-------- Given data --------
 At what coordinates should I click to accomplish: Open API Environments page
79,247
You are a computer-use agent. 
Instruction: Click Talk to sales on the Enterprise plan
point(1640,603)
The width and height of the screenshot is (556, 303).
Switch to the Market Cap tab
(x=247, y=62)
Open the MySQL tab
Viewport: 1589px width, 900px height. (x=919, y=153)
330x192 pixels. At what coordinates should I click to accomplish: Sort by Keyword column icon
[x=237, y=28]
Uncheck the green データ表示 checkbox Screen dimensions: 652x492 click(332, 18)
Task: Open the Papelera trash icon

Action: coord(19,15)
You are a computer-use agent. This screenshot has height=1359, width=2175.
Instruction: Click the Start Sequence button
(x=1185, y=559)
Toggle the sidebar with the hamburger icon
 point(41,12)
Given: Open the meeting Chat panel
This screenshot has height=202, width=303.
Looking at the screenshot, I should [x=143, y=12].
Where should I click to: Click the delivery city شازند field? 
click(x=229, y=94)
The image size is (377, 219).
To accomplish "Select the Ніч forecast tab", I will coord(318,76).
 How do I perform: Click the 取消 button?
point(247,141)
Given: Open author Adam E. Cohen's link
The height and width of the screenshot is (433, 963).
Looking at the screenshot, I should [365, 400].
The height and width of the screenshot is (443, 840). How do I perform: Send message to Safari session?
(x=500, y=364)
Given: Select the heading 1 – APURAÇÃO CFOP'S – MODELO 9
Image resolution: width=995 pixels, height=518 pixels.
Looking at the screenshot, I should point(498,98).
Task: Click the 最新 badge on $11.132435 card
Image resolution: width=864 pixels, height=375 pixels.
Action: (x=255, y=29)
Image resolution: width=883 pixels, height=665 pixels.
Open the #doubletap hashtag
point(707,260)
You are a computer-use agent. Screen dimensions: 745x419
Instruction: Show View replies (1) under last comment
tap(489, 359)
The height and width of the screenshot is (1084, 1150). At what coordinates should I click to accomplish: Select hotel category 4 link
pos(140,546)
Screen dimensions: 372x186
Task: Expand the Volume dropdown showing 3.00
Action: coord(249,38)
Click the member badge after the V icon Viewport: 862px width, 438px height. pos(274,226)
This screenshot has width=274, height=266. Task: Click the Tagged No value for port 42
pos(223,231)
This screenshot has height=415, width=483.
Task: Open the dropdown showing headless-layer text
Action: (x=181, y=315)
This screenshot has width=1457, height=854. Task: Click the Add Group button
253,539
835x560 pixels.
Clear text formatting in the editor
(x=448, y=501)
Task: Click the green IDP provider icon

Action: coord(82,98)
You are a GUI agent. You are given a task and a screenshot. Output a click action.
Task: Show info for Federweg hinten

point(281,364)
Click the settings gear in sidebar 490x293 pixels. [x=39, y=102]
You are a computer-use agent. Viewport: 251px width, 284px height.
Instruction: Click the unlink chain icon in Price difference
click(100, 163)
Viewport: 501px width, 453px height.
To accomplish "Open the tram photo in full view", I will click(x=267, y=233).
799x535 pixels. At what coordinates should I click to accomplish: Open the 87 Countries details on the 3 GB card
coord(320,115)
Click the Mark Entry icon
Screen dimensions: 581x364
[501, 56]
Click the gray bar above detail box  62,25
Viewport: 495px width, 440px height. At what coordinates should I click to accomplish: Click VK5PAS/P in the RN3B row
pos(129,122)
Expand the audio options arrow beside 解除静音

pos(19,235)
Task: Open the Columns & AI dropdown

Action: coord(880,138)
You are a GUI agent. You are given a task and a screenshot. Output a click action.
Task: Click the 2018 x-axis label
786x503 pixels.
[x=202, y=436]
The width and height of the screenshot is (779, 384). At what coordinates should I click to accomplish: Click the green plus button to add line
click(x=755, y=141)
--------
- [Problem description]: The answer is every entry, copied word for word.

- [Worked solution]:
 At what coordinates should I click to accomplish: Open API Environments page
79,247
You are a computer-use agent. 
Instruction: Click Talk to sales on the Enterprise plan
point(1640,603)
The width and height of the screenshot is (556, 303).
Switch to the Market Cap tab
(x=247, y=62)
Open the MySQL tab
Viewport: 1589px width, 900px height. (x=919, y=153)
330x192 pixels. At what coordinates should I click to accomplish: Sort by Keyword column icon
[x=237, y=28]
Uncheck the green データ表示 checkbox Screen dimensions: 652x492 click(332, 18)
Task: Open the Papelera trash icon

Action: coord(19,15)
You are a computer-use agent. This screenshot has height=1359, width=2175.
Instruction: Click the Start Sequence button
(x=1185, y=559)
Toggle the sidebar with the hamburger icon
 point(41,12)
Given: Open the meeting Chat panel
This screenshot has height=202, width=303.
Looking at the screenshot, I should [x=143, y=12].
Where should I click to: Click the delivery city شازند field? 
click(x=229, y=94)
The image size is (377, 219).
To accomplish "Select the Ніч forecast tab", I will coord(318,76).
 How do I perform: Click the 取消 button?
point(247,141)
Given: Open author Adam E. Cohen's link
The height and width of the screenshot is (433, 963).
Looking at the screenshot, I should [365, 400].
The height and width of the screenshot is (443, 840). How do I perform: Send message to Safari session?
(x=500, y=364)
Given: Select the heading 1 – APURAÇÃO CFOP'S – MODELO 9
Image resolution: width=995 pixels, height=518 pixels.
Looking at the screenshot, I should point(498,98).
Task: Click the 最新 badge on $11.132435 card
Image resolution: width=864 pixels, height=375 pixels.
Action: (x=255, y=29)
Image resolution: width=883 pixels, height=665 pixels.
Open the #doubletap hashtag
point(707,260)
You are a computer-use agent. Screen dimensions: 745x419
Instruction: Show View replies (1) under last comment
tap(489, 359)
The height and width of the screenshot is (1084, 1150). At what coordinates should I click to accomplish: Select hotel category 4 link
pos(140,546)
Screen dimensions: 372x186
Task: Expand the Volume dropdown showing 3.00
Action: coord(249,38)
Click the member badge after the V icon Viewport: 862px width, 438px height. pos(274,226)
This screenshot has width=274, height=266. Task: Click the Tagged No value for port 42
pos(223,231)
This screenshot has height=415, width=483.
Task: Open the dropdown showing headless-layer text
Action: (x=181, y=315)
This screenshot has width=1457, height=854. Task: Click the Add Group button
253,539
835x560 pixels.
Clear text formatting in the editor
(x=448, y=501)
Task: Click the green IDP provider icon

Action: coord(82,98)
You are a GUI agent. You are given a task and a screenshot. Output a click action.
Task: Show info for Federweg hinten

point(281,364)
Click the settings gear in sidebar 490x293 pixels. [x=39, y=102]
You are a computer-use agent. Viewport: 251px width, 284px height.
Instruction: Click the unlink chain icon in Price difference
click(100, 163)
Viewport: 501px width, 453px height.
To accomplish "Open the tram photo in full view", I will click(x=267, y=233).
799x535 pixels. At what coordinates should I click to accomplish: Open the 87 Countries details on the 3 GB card
coord(320,115)
Click the Mark Entry icon
Screen dimensions: 581x364
[501, 56]
Click the gray bar above detail box  62,25
Viewport: 495px width, 440px height. At what coordinates should I click to accomplish: Click VK5PAS/P in the RN3B row
pos(129,122)
Expand the audio options arrow beside 解除静音

pos(19,235)
Task: Open the Columns & AI dropdown

Action: coord(880,138)
You are a GUI agent. You are given a task and a screenshot. Output a click action.
Task: Click the 2018 x-axis label
786x503 pixels.
[x=202, y=436]
The width and height of the screenshot is (779, 384). At what coordinates should I click to accomplish: Click the green plus button to add line
click(x=755, y=141)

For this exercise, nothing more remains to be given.